Now consider this: it is the aim of the National Democratic Revolution to close down the space for the private sector, across the board, and put it under the control of the incapable state.
This ideology holds that the Party (read ANC) should control the State and the State should control society. Wherever this has happened, we have seen the State's functionality destroyed.
If this policy had already succeeded to the extent the ANC intends, every institution would have proved as incapable as our intelligence services, our police service and the army, all top-heavy in highly-paid officers, but pitifully poor in execution.
Think about this, as the ANC continues to drive the Firearms Amendment Bill, which seeks to disarm law-abiding citizens (even as corrupt elements in the police service and army sell firearms to criminal gangs across our country). Think about this when you ask yourself how a consignment of 1,000,000 rounds of ammunition could be looted under the noses of the SAPS guards in the Durban Harbour.

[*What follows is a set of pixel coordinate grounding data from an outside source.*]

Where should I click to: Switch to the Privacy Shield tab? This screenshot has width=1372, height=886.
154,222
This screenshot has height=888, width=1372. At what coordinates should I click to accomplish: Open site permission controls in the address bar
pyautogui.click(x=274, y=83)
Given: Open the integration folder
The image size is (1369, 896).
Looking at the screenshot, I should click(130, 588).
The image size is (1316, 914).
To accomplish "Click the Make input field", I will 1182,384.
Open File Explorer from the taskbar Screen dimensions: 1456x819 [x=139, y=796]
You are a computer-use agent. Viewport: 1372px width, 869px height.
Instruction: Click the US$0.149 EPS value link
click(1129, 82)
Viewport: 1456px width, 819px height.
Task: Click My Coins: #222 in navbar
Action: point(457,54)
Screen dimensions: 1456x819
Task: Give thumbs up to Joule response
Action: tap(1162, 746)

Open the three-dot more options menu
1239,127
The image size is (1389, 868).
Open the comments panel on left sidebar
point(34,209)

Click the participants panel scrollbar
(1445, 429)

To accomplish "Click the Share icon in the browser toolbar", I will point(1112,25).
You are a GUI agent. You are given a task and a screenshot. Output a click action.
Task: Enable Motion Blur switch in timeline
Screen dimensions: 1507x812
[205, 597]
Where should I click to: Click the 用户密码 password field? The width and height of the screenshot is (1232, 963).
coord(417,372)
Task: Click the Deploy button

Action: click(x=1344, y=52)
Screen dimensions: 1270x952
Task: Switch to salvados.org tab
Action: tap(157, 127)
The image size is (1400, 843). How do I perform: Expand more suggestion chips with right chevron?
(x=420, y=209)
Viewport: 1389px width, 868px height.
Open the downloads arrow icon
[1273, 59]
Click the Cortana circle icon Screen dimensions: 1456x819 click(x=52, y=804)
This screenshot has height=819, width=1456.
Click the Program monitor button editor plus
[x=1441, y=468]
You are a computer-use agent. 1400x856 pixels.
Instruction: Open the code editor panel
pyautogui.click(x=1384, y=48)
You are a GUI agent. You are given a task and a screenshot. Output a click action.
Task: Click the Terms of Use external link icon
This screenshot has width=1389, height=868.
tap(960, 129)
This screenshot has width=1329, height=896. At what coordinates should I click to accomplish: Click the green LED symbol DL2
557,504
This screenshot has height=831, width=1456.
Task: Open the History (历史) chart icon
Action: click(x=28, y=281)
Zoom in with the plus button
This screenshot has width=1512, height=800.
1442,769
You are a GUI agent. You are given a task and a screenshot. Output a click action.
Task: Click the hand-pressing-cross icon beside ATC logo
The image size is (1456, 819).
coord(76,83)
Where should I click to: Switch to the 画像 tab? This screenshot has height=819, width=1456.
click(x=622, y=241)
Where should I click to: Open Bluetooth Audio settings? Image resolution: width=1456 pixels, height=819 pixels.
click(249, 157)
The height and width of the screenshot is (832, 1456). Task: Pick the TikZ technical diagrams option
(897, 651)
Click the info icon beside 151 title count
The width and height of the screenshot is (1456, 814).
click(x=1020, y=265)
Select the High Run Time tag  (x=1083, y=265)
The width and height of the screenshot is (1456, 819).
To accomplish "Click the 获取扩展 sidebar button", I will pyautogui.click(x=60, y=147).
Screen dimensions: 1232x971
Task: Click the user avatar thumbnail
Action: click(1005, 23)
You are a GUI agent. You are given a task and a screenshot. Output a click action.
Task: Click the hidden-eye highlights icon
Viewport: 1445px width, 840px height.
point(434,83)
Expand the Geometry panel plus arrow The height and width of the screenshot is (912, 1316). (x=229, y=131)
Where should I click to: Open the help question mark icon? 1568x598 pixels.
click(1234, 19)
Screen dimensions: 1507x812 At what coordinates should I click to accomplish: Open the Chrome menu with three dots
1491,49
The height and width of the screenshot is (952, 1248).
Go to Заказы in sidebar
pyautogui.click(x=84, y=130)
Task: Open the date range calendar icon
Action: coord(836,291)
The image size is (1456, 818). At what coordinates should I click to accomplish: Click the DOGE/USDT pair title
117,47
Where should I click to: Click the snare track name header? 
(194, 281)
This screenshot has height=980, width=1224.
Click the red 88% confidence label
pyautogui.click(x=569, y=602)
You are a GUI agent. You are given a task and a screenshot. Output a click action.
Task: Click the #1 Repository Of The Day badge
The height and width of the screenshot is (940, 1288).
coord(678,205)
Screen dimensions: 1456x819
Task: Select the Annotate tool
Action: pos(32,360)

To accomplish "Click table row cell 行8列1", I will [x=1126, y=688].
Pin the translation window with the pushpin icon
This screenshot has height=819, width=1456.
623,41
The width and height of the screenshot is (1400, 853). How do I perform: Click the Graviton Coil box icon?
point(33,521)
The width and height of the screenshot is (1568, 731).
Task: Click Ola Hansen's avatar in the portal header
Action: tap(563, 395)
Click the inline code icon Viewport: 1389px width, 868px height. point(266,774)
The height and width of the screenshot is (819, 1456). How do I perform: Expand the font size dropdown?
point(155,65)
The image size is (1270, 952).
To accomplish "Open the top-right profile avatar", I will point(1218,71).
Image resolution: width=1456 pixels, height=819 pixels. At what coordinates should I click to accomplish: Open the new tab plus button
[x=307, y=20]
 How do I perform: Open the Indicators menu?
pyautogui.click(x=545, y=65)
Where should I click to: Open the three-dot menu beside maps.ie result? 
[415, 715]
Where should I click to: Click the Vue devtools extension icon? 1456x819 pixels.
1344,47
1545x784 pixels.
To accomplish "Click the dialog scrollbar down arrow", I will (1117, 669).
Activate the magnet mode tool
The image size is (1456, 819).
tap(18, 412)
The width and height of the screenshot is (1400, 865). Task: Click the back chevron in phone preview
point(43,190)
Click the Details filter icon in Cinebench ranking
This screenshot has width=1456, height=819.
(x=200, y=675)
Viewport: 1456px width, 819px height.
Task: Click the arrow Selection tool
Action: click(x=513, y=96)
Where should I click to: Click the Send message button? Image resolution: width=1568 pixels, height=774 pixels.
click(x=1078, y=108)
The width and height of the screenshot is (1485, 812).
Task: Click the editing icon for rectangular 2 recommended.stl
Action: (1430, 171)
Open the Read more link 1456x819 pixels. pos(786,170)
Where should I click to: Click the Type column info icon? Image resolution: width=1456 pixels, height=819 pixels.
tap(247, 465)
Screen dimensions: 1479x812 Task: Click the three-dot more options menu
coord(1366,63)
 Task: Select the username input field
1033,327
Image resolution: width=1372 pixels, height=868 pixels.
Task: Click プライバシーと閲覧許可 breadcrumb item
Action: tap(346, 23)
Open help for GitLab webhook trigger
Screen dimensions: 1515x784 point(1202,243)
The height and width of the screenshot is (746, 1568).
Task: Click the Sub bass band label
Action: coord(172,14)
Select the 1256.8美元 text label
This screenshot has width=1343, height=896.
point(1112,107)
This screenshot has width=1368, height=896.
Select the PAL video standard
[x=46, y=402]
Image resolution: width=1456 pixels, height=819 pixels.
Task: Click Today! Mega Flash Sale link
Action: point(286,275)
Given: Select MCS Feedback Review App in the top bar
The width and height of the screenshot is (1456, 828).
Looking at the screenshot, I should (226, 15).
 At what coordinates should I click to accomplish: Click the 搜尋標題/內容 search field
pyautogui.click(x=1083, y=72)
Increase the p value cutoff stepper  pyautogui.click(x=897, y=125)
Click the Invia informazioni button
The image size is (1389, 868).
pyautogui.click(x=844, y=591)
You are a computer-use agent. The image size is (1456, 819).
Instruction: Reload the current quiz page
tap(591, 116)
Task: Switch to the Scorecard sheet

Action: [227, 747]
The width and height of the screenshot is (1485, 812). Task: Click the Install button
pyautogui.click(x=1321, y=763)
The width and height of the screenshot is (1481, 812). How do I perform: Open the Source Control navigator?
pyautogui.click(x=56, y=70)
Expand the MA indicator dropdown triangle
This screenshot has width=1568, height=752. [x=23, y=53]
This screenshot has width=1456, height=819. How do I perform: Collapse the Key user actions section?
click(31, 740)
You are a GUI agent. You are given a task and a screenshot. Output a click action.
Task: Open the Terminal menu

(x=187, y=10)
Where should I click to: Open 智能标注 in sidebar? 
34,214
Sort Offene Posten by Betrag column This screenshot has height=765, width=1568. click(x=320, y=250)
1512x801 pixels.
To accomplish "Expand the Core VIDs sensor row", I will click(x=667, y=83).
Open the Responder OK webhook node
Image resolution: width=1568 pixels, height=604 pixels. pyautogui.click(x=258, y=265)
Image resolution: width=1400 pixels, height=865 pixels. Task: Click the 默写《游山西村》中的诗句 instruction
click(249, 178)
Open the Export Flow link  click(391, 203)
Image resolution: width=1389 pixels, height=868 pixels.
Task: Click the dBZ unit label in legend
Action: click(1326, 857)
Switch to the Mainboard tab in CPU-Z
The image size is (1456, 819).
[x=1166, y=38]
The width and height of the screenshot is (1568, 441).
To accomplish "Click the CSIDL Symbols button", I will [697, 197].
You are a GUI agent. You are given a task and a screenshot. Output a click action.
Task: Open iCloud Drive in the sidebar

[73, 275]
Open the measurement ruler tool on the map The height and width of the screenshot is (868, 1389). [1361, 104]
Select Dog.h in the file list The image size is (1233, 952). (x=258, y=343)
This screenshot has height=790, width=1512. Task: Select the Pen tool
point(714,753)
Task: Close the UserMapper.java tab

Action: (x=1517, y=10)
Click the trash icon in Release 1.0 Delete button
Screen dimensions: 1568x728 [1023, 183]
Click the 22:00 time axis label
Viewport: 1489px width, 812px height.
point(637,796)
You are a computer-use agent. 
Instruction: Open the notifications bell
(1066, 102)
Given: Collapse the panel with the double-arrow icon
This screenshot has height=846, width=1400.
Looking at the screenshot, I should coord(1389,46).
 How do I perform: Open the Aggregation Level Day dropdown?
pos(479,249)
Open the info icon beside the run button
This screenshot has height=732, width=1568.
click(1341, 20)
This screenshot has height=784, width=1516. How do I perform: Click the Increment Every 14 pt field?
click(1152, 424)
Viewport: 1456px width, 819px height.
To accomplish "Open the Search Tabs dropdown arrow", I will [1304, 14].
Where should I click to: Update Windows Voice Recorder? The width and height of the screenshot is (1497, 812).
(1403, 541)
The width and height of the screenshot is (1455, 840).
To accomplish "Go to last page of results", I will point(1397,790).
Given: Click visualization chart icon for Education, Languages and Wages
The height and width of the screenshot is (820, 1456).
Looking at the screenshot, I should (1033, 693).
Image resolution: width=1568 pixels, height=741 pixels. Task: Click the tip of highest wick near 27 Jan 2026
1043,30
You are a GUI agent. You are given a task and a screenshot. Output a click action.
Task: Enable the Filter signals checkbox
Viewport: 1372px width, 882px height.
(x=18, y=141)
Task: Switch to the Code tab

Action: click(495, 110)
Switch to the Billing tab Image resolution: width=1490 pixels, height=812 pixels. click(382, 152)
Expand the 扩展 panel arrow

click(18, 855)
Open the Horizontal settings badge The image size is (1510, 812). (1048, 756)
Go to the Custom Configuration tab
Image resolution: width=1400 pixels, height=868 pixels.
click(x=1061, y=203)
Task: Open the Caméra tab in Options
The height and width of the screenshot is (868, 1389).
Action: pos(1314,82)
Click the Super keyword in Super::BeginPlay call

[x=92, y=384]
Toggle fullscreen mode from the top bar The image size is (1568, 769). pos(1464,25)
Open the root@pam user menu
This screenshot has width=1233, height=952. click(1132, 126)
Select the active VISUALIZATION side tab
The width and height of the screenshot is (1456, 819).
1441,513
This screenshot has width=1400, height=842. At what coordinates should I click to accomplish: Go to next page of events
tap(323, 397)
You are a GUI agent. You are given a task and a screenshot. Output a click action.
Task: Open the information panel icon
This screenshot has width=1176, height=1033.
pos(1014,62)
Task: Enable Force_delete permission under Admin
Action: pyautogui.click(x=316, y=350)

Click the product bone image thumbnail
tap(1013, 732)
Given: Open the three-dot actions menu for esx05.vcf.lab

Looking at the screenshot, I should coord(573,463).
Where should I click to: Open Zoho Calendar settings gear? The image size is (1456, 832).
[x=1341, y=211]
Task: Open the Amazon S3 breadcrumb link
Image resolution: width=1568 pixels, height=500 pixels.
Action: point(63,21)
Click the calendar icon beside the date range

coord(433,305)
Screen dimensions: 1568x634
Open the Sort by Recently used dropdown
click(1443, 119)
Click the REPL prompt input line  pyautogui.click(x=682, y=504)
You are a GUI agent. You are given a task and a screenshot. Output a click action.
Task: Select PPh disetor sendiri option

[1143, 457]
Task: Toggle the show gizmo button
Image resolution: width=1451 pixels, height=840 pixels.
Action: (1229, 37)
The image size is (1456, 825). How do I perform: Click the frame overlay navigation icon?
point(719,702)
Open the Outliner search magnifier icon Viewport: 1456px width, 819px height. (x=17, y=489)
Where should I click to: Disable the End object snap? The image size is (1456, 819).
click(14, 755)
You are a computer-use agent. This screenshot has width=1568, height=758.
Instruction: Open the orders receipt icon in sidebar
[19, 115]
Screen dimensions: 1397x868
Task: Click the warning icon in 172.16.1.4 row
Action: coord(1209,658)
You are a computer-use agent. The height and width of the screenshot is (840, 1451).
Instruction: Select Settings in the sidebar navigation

Think about the incapable state, as the ANC seeks to push through its amendment of Section 25 of the Constitution to give them the right to expropriate your property without compensation -- and then think of the many failed land reform projects through which the incapable State has destroyed once-productive farms.
Think of what has happened to Eskom, SAA, Denel, and every other once functional entity that has been destroyed through the official policy of cadre deployment.
And when you are thoroughly depressed about this, think of the private sector heroes that protected so much and are busy rebuilding and preventing starvation now.
There was only one place in the country where the institutions of the state worked hand-in-hand with the private sector and that was the Western Cape.
We have spent 15 years building a network of Neighbourhood Watch organisations, training them, accrediting them and equipping them to serve as appropriate "force multipliers" with the Metro Police, the SAPS, and private security companies, in a seamless functional system.
Last week showed how well all this worked.
And think about all this as registration weekend approaches.
Acknowledge that it is within the power of each one of us, working together, to remove the ANC's iron grip on the incapable state by voting them out.
You can only vote where you are registered. And the good news is that you can now register or change your registration to where you currently live, by going on-line. The website of the Independent Electoral Commission will guide you.
And then go out and vote on October 27 (assuming that the ANC does not find an excuse to "postpone" the election). If we all stand together in this election, as we did during the riots last week, we can bring the ANC below 50% in many places. And then it is game-on for our democracy.
If last week showed anything, it shows that we can solve any problems our corrupt and incapable government gives rise to. We need to take the final, logical step: at the ballot box.